5

I am working with a huge amount of data in daily tif files (thousands of daily files). I am analyzing the mean of the raster in a shapefile area, repeated over potentially thousands of shape layers.

My current .tif files are for an entire country when in reality I only need a small area of the of each tif file for each shapefile layer. Each shape layer has a different set of the days to extract from, i.e. data frame like this:

df <- data.frame(shplayer=c("shp_layerbuffer1","shp_layerbuffer2", "shp_layerbuffer3"), start=c("2000_02_18", "2004_03_19", "2010_08_20"), end=c("2010_01_09", "2005_03_15", "2012_09_04"))

Is there a way, in R, to crop a .tif (or any raster type file) BEFORE reading the file? This way I could read just the cropped area of each of the tif files

I envisoned something like (repeating across the entire set of dates):

library(sf)
library(raster)
shp_layerbuffer1 <- st_read("myshpfolder", layer="shp_layerbuffer1", quiet=T)

###EXAMPLE BUT doesn't work to crop the raster as it comes in
tempraster <- raster::raster("mytif_2000_02_18.tif", ext=extent(shp_layerbuffer1))

Then the usual velox (or raster) extract, repeat.

loki
  • 9,816
  • 7
  • 56
  • 82
Neal Barsch
  • 2,810
  • 2
  • 13
  • 39

2 Answers2

5

In such a case, I would create a virtual raster file (VRT) with the gdalUtils package. It is the quickest way to create a subset (or even virtual mosaic) of one or multiple raster data sets.
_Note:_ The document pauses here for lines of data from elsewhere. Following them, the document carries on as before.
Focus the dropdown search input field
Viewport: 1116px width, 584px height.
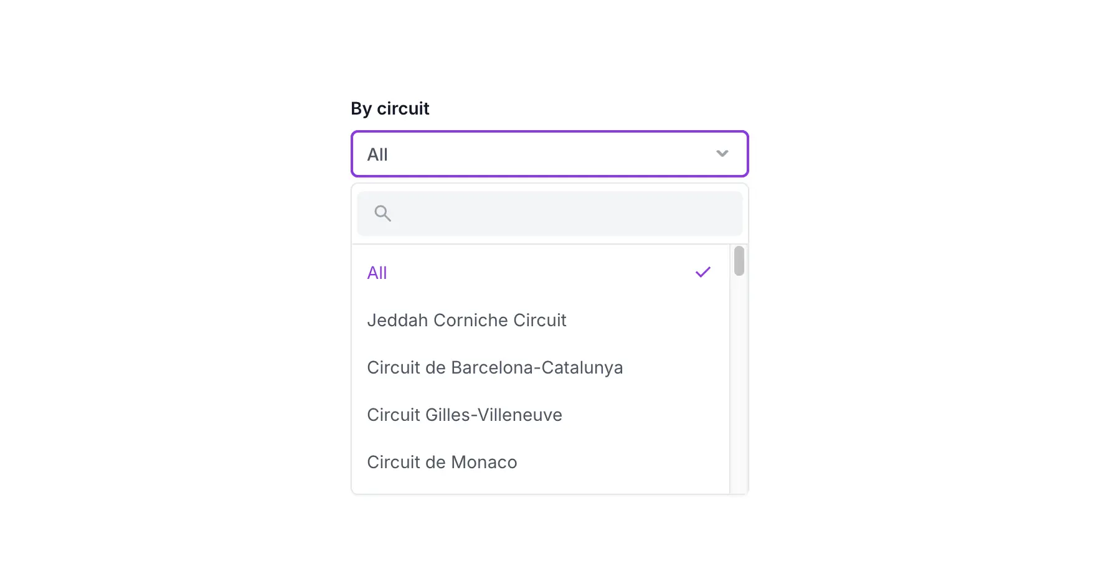[x=549, y=214]
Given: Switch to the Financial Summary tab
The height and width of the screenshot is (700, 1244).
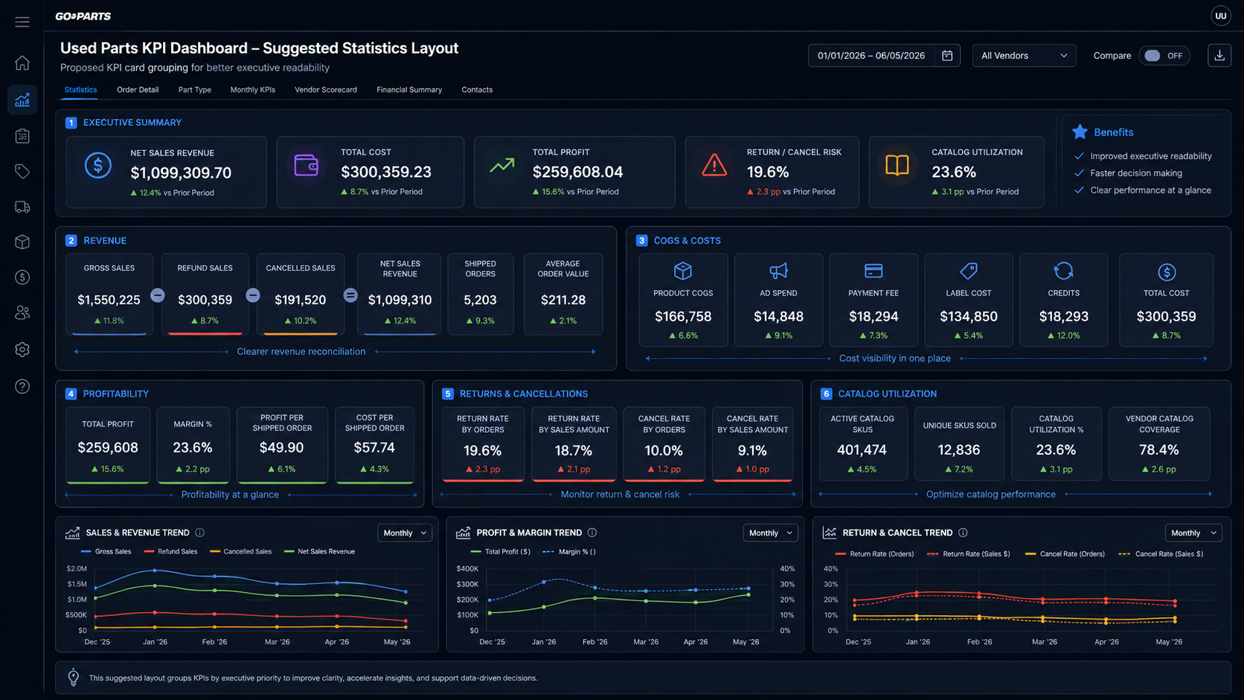Looking at the screenshot, I should click(x=409, y=90).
For this VRT you can set the desired extent using the sf::st_bbox.

Minimal (not reproducible) example would be:

library(gdalUitls)
library(raster)
library(sf)

shp_layerbuffer1 <- st_read("myshpfolder", layer="shp_layerbuffer1", quiet=T)

gdalbuildvrt(gdalfile = "yourraster.tif", 
             output.vrt = "tmp.vrt", 
             te = st_bbox(shp_layerbuffer1))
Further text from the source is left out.